• What you are asked to do
When a line in the listing contains the string "checkbox", pick it out and copy it.

• Data to use
──────────────────────────────

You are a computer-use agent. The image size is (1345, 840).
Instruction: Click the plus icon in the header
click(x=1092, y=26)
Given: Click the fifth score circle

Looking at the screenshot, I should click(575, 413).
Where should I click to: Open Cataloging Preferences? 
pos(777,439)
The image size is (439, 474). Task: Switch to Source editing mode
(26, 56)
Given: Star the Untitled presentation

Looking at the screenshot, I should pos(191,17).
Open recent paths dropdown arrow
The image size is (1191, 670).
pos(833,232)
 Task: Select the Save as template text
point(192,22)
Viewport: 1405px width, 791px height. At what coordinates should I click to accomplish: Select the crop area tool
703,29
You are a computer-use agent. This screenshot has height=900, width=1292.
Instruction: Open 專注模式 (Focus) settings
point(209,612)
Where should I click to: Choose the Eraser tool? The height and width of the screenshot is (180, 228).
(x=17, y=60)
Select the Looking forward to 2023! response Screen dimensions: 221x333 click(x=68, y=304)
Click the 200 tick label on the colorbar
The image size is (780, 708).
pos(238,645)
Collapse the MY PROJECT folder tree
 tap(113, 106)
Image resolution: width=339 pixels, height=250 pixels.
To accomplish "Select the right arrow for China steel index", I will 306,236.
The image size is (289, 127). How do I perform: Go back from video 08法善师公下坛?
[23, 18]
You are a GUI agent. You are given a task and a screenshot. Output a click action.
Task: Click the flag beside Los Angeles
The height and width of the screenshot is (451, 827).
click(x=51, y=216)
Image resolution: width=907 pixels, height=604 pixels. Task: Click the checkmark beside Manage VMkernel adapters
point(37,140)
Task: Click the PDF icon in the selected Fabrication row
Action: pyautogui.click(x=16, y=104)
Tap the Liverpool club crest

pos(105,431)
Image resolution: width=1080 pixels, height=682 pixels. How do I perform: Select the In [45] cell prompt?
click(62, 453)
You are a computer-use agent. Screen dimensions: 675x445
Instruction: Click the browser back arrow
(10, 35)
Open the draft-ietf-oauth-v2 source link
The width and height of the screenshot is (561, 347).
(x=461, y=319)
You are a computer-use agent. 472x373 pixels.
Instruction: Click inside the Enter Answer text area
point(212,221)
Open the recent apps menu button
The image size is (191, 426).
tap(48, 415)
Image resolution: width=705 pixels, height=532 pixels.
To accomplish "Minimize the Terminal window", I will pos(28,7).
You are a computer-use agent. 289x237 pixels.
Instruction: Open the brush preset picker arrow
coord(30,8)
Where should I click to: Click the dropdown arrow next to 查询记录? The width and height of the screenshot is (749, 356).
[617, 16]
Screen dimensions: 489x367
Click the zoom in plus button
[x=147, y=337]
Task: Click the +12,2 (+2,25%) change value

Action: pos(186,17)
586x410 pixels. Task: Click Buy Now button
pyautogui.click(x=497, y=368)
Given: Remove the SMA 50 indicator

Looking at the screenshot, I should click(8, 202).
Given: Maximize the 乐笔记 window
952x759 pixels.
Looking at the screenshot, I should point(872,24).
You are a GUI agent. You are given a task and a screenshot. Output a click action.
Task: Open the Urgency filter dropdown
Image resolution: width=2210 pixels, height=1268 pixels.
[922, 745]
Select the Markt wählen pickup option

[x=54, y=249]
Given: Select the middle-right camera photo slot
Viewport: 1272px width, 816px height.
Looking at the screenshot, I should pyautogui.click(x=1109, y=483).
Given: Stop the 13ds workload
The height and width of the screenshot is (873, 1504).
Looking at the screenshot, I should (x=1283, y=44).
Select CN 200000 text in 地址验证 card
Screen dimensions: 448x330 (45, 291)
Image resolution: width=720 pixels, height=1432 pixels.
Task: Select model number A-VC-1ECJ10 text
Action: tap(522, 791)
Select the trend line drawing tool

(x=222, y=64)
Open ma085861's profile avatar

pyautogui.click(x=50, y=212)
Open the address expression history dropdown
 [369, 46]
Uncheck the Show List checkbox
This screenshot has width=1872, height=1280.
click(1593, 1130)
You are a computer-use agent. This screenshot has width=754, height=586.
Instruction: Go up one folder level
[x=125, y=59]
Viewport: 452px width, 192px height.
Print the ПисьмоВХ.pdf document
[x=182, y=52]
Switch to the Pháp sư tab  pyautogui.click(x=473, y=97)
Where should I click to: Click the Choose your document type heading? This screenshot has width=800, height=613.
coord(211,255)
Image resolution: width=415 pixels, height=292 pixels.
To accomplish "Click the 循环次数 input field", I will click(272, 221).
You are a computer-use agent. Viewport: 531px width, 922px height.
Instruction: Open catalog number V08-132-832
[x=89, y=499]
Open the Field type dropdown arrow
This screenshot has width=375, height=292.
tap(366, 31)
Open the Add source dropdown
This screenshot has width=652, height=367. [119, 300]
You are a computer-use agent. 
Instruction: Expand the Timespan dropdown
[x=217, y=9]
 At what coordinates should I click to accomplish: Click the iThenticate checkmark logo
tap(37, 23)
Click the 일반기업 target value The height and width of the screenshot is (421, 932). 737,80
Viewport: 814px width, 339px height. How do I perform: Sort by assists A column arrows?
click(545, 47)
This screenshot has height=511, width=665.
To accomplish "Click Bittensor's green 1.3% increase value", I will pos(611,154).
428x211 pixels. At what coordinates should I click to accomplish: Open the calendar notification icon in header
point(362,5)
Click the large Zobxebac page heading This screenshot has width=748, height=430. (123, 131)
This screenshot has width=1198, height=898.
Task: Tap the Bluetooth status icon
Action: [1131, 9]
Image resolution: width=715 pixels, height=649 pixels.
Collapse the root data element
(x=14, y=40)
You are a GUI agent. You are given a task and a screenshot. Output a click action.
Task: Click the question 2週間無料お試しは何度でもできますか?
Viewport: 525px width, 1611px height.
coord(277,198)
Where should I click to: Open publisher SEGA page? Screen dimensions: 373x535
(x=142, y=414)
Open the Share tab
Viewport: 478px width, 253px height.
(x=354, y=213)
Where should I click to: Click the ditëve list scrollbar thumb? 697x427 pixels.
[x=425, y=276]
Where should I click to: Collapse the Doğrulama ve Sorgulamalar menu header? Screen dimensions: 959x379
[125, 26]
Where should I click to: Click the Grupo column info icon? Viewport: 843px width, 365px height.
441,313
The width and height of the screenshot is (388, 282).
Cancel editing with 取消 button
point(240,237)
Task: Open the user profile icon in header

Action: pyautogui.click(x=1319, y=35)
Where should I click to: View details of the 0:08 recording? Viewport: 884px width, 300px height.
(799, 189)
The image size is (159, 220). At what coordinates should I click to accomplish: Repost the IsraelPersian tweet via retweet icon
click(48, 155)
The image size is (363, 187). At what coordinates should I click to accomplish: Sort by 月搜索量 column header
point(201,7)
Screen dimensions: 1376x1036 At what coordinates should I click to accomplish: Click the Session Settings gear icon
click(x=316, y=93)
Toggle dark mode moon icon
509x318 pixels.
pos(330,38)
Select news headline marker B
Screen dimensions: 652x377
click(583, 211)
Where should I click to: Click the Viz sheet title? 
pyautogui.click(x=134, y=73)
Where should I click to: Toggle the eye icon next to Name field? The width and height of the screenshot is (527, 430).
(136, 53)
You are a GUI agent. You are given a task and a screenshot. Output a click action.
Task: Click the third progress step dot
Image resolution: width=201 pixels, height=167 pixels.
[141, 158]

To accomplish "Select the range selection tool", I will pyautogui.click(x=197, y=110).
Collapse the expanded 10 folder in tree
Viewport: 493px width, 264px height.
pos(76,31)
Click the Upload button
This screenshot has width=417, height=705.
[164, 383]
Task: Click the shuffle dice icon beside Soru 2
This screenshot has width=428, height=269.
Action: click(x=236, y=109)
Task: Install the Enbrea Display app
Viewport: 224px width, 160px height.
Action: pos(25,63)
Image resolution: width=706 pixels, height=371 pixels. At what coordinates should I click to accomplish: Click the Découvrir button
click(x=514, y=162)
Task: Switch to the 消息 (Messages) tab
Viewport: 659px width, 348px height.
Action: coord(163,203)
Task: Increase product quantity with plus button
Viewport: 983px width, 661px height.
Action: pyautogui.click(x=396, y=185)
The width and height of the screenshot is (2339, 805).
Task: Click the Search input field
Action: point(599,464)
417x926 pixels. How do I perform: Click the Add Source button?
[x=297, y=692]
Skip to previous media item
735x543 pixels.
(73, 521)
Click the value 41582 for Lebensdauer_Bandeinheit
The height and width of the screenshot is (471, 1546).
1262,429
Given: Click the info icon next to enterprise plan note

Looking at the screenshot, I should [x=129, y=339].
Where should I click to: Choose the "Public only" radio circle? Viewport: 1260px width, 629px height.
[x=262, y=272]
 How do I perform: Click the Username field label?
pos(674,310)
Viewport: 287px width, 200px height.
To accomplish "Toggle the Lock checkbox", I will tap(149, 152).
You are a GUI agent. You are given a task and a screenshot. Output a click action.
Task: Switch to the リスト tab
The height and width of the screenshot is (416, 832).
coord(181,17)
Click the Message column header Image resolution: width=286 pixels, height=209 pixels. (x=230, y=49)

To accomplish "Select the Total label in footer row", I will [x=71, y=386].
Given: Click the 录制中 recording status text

──────────────────────────────

• Answer space
Uncheck the Show List checkbox
To accomplish "Toggle the Lock checkbox", I will tap(149, 152).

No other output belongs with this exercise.